Fire Crews Work to Extinguish Figueroa Fire

Wildfire Along Sisquoc River 60% Contained

Los Padres firefighters responded to reports of a wildfire on the Santa Lucia Ranger District shortly after 1:00 pm on September 3. When the first crews arrived on scene, initial estimates put the fire at 100 acres burning just north of the Sisquoc River between Horse Canyon and Tunnel Canyon near the historic Tunnel Ranch property.

Map shows location of the fire along the Sisquoc River 6 miles below Manzana Schoolhouse.
Click to enlarge photo

Map Courtesy Los Padres Forest.

Map shows location of the fire along the Sisquoc River 6 miles below Manzana Schoolhouse.

The fire, called the Figueroa Fire, is burning in mostly steep, narrow canyons at elevations ranging from 1,000 feet to 2,500 feet. The vegetation in this area is abundant due to significant winter rainfall, and consist primarily of grass and light sage with heavier growth at the lower elevations closer to the river. There is limited access for fire engines and other equipment due to the narrow, single-land dirt roads in that area.

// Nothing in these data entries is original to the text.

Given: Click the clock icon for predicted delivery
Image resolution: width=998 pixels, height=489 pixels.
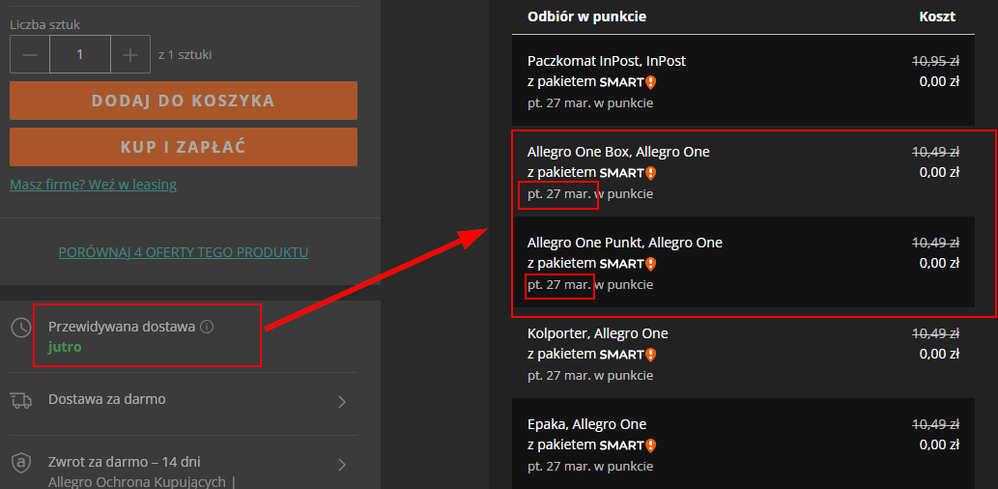Looking at the screenshot, I should tap(21, 328).
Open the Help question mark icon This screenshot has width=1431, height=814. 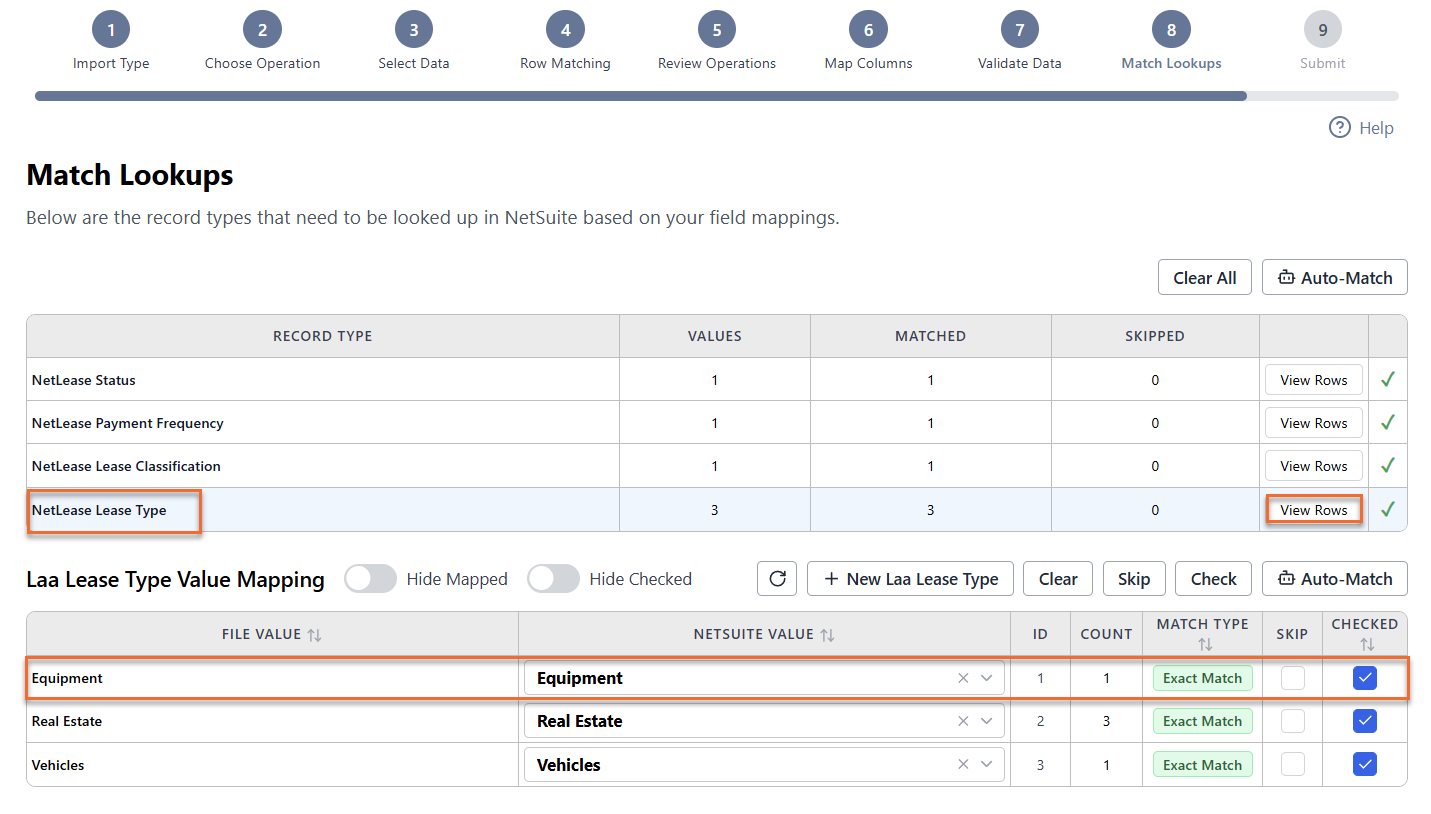pos(1340,128)
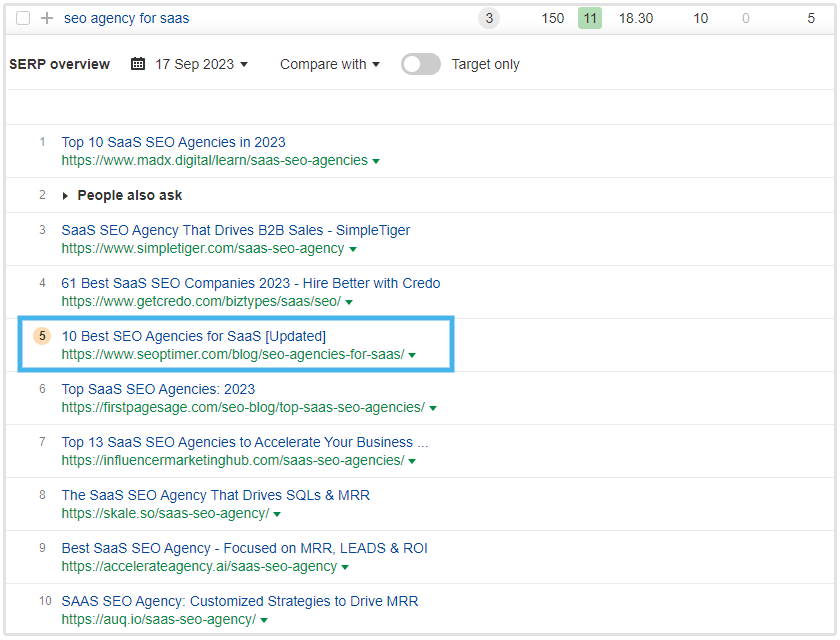Open "Top 10 SaaS SEO Agencies in 2023"
This screenshot has width=840, height=640.
(173, 142)
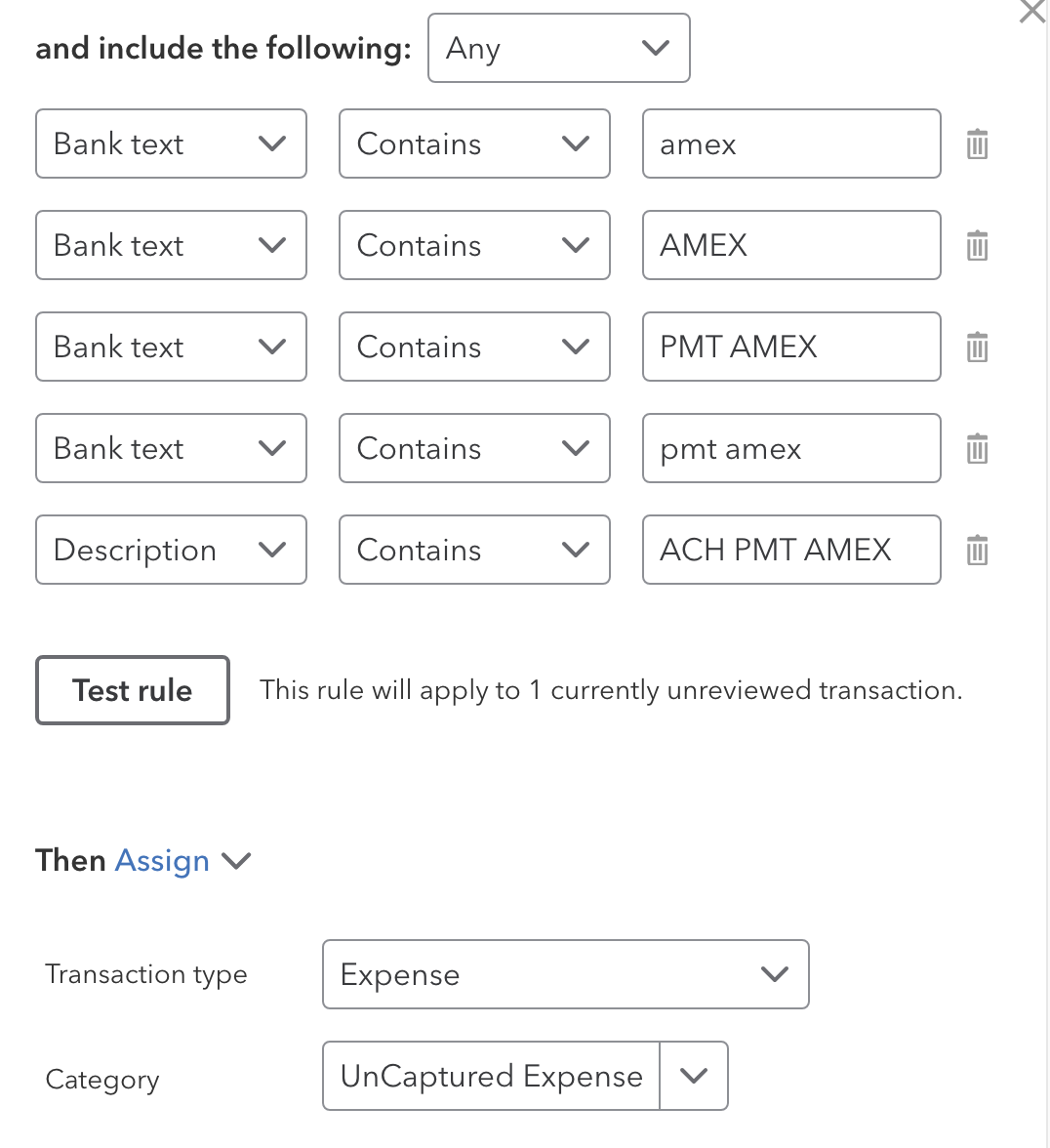Click the UnCaptured Expense category field
This screenshot has width=1050, height=1148.
491,1076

The Santa Maria Air Tanker Base was immediately activated, and a total of four retardant-dropping air tankers made multiple turnarounds out of Santa Maria. Together with four water-dropping helicopters, the fire’s rate of spread was limited to just under 700 acres by day’s end.

Los Padres firefighters were assisted by Santa Barbara County Fire, Vandenberg Air Force Base, the Chumash Fire Department, and CalFire.

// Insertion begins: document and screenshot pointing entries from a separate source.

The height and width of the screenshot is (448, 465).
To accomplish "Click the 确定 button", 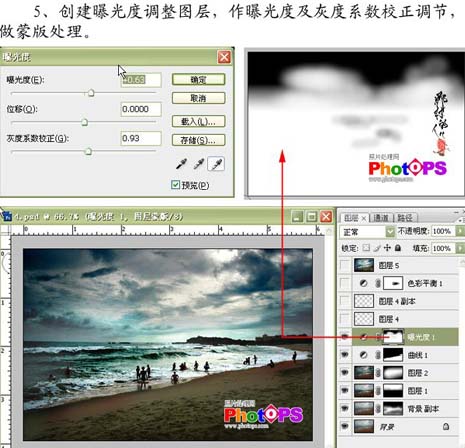I will click(x=199, y=80).

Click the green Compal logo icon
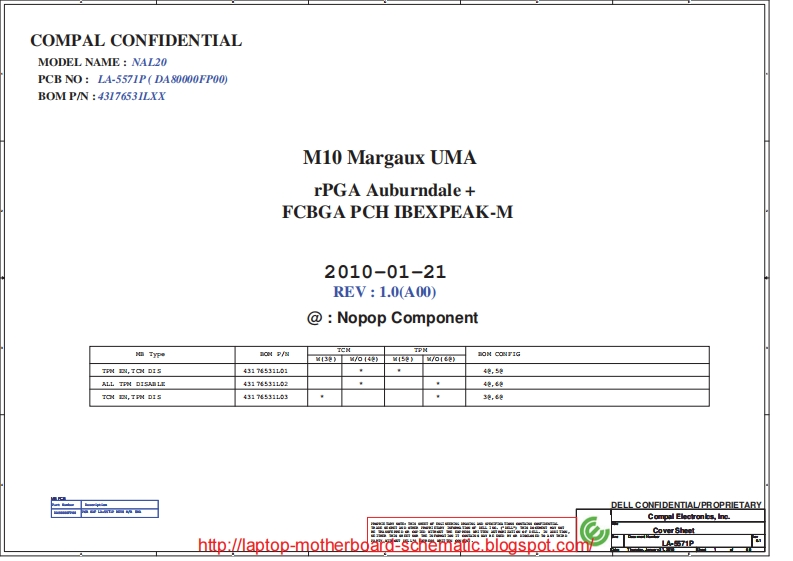(594, 529)
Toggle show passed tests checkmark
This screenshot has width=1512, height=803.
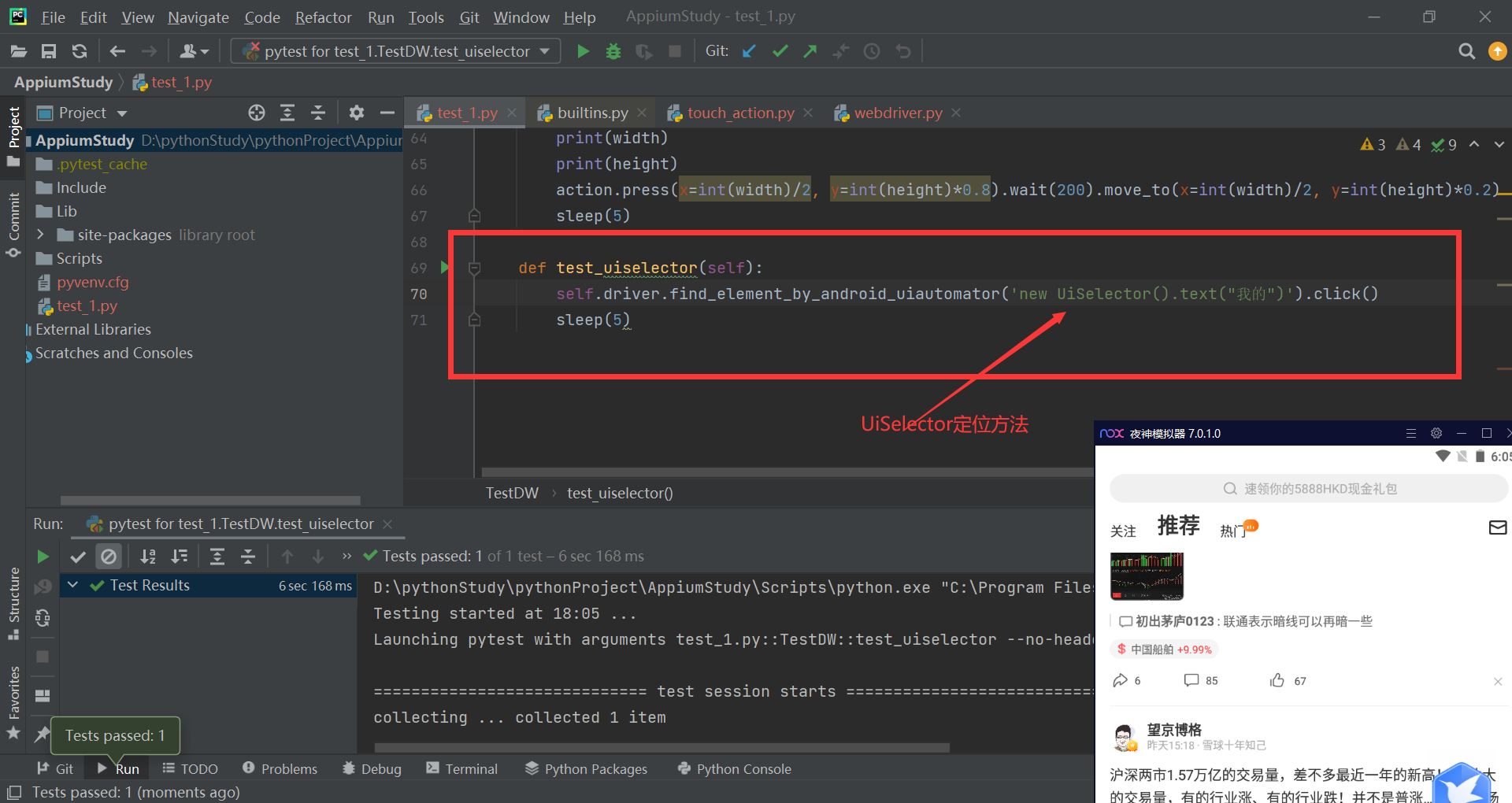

Fortunately, we’d decided to staff the Santa Maria Tanker Base this Labor Day Weekend,” said Los Padres PIO Andrew Madsen. “That enabled us to get the air tankers headed out to the fire within a half hour and we were able to beat it down from the air.”

Madsen estimates the fire is now about 60% contained, thanks also to hot shots who were airlifted in late yesterday and cut line around the fire all night. Today crews are working to complete control lines, improve existing fire lines, protect values at risk, and preplan contingency operations. Temperatures in the area of the fire are expected to reach highs in the mid-90s with RH levels between 10 and 15 percent. Winds of 3 to 6 miles per hour are anticipated.

Initial reports are that the Figueroa Fire (named so because of initial reports that the blaze was never to Figueroa Mountain) was human caused. “Law enforcement personnel have been interviewing several people who they consider “persons of interest,” Madsen added. It appears that the fire may have been started accidentally.

The location of the fire is an area along the Sisquoc River just below the mouth of Horse Canyon, site of the 90,000 acres La Brea Fire just two years ago, and approximately six miles below Manzana Schoolhouse.